PyShopper
is a Python implementation of Shopper, a probablistic model of shopping baskets, from the paper:
- Francisco J. R. Ruiz, Susan Athey, David M. Blei. SHOPPER: A Probabilistic Model of Consumer Choice with Substitutes and Complements. ArXiv 1711.03560. 2017.
- Project is put on hold
- I've specified the baseline Shopper model with softmax log-likelihood
- Implementation is not optimised (no reparameterisation, no one-vs-each approximation, no data subsampling)

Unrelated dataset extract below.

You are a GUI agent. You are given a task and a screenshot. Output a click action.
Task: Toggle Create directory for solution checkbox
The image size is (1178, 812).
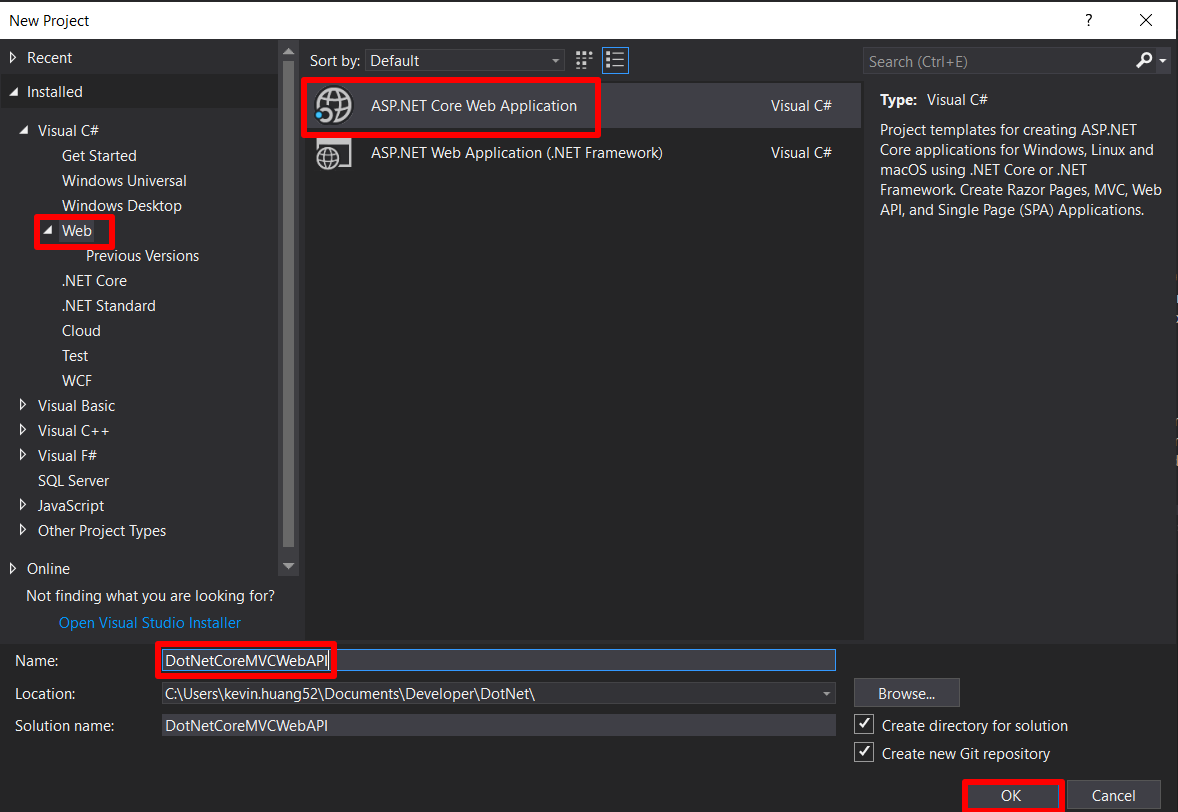click(x=865, y=724)
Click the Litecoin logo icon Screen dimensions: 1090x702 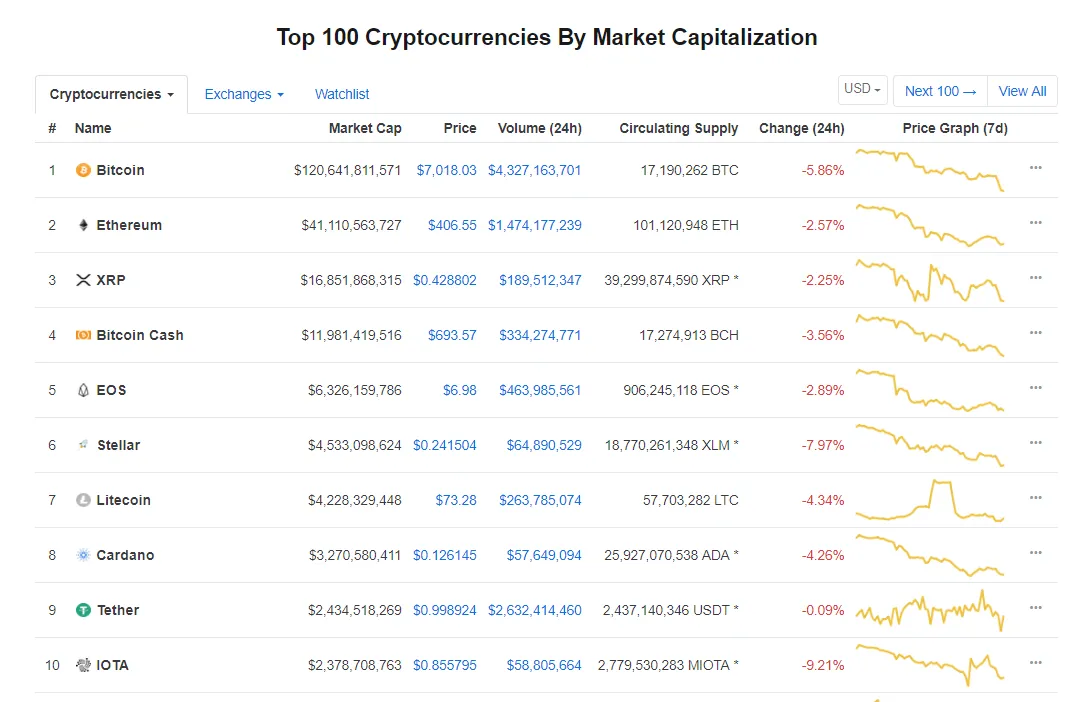[x=83, y=500]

- For ~10,000+ observations, the ELBO loss function returns inf at the first iteration during ADVI optimisation
- I am unlikely to find a solution to these numerical issues with my current ability
- Will revisit in the future when I have more time and experience
The goals of this mini-project were to:
- Push the boundaries of my understanding of PyMC3
- Replicate results from an economic paper with a Bayesian model
- Implement a Bayesian model that does not have any pre-existing solution in Python (as of January 2021)
PyShopper
has been tested with Python 3.8 and depends on the following packages:
arviz
numpy
pandas
pymc3 >= 3.11
seaborn
scikit-learn
theano
To use PyShopper
, you must first clone this repo:
git clone git@github.com:topher-lo/PyShopper.git
cd [..path/to/repo]
Then install its dependencies using pip
:
python3 -m venv env
source env/bin/activate
pip3 install -r requirements.txt
from pyshopper import shopper
# Load data
# Note: this dataset is unlikely to large to fit in memory
# Consider limiting the number of items and users (see example.ipynb)
X_train = shopper.load_data('data/train.tsv',
'data/prices.tsv')
# Create Shopper instance
model = shopper.Shopper(X_train)
# Fit model using variational inference
res = model.fit(N=10000, method='ADVI', random_seed=42)
# Return ELBO trace plot
res.elbow_plot()
# Return summary of common posterior statistics
# Note: we must draw a sample from the
# approximated posterior distribution
res.summary(draws=1000)
- Implement baseline Shopper without seasonality effects on a limited dataset (Complete)
- Implement basket sub-sampling and one-vs-each approximation to softmax (TBD)
- Add seasonality effects (TBD)
- Add thinking ahead procedure (TBD)